— WHAT TO DO —
From the line containing "Given: Open the Sort by column dropdown" to the last line of the records below, transcribe everything exactly, pictures excluded.

— AVAILABLE DATA —
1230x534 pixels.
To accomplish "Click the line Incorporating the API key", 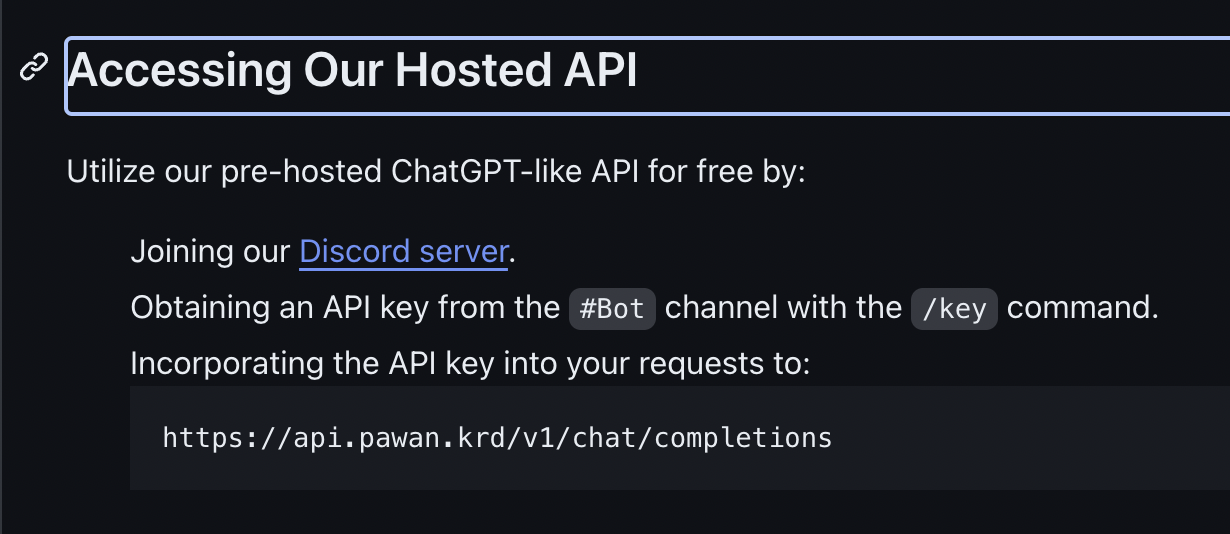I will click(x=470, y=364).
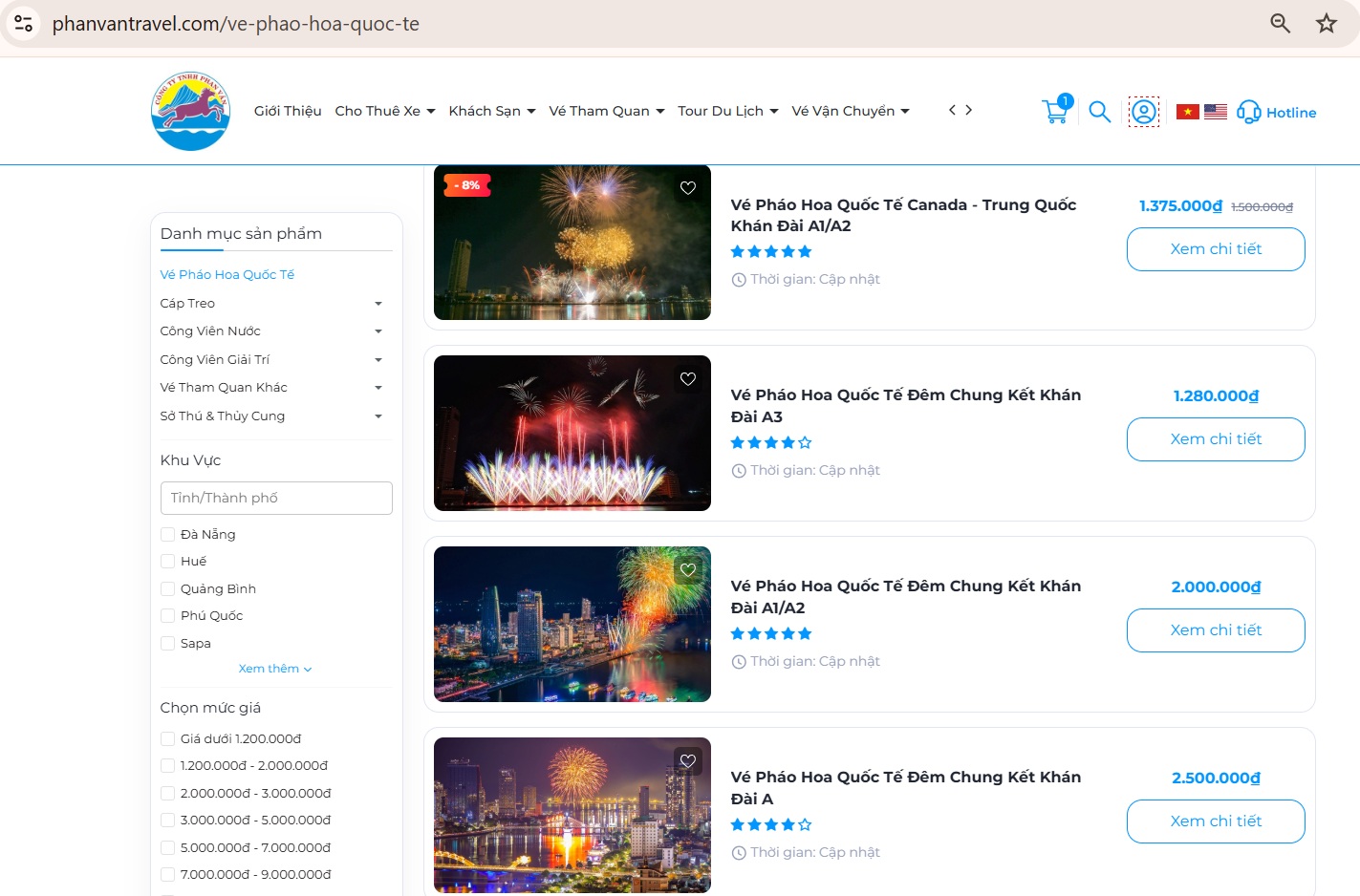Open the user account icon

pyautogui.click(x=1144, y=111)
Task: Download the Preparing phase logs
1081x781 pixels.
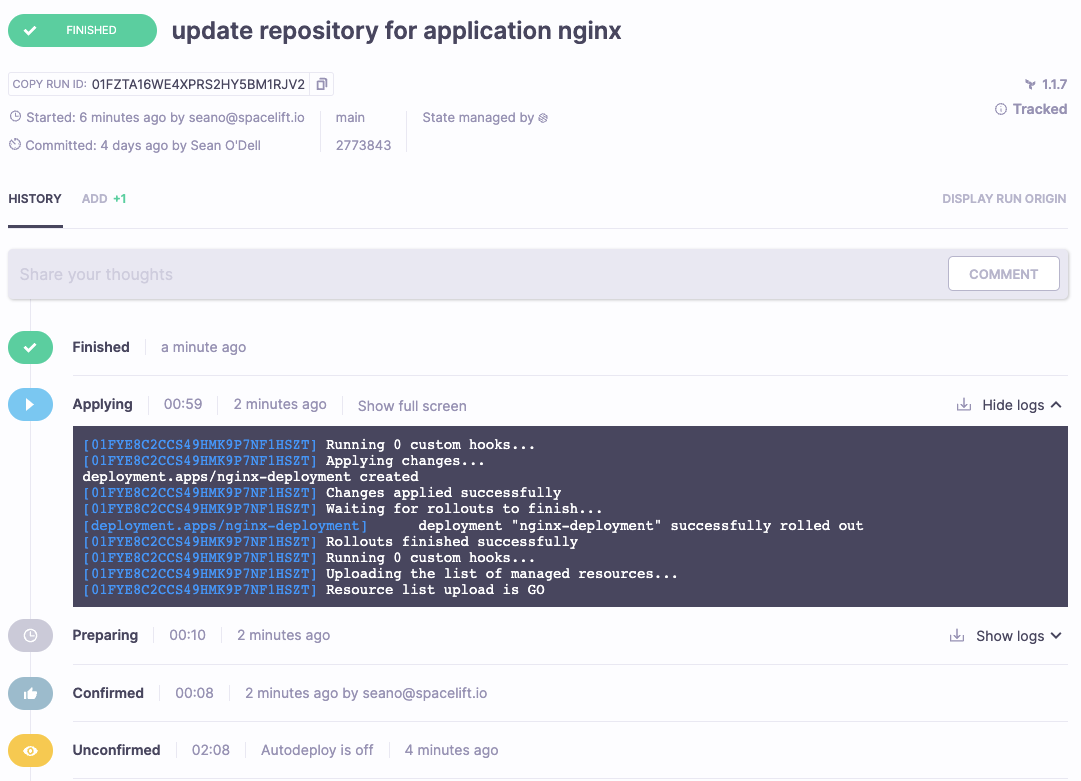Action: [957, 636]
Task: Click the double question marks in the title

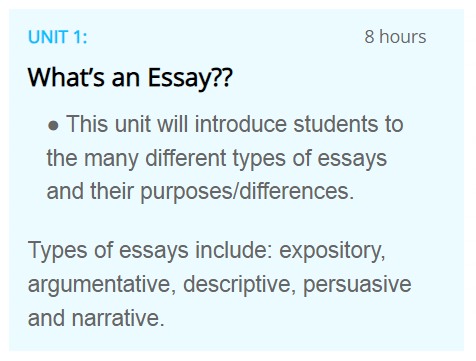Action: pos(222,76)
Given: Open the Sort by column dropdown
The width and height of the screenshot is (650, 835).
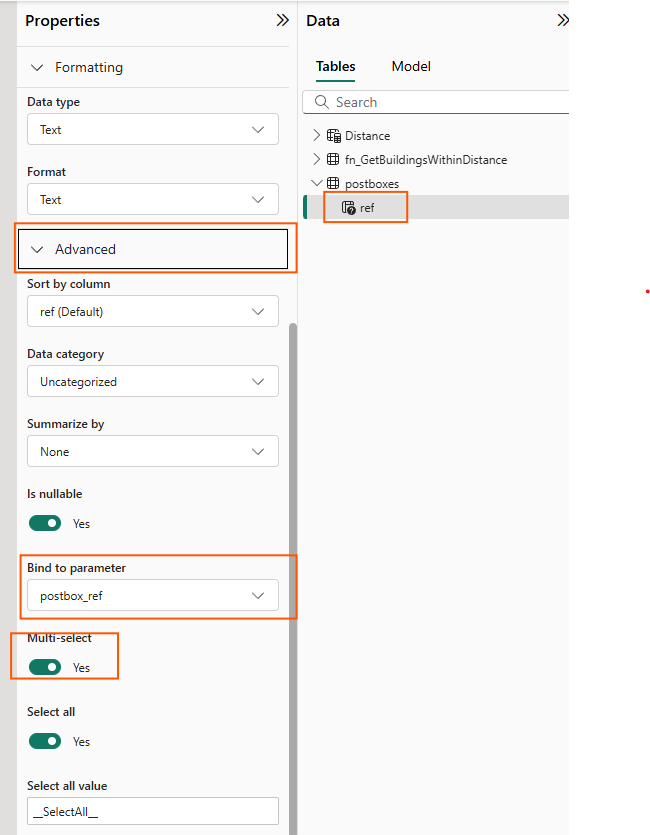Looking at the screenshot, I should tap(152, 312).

— EXPECTED ANSWER —
Given: Open the Sort by column dropdown
The width and height of the screenshot is (650, 835).
Looking at the screenshot, I should tap(152, 312).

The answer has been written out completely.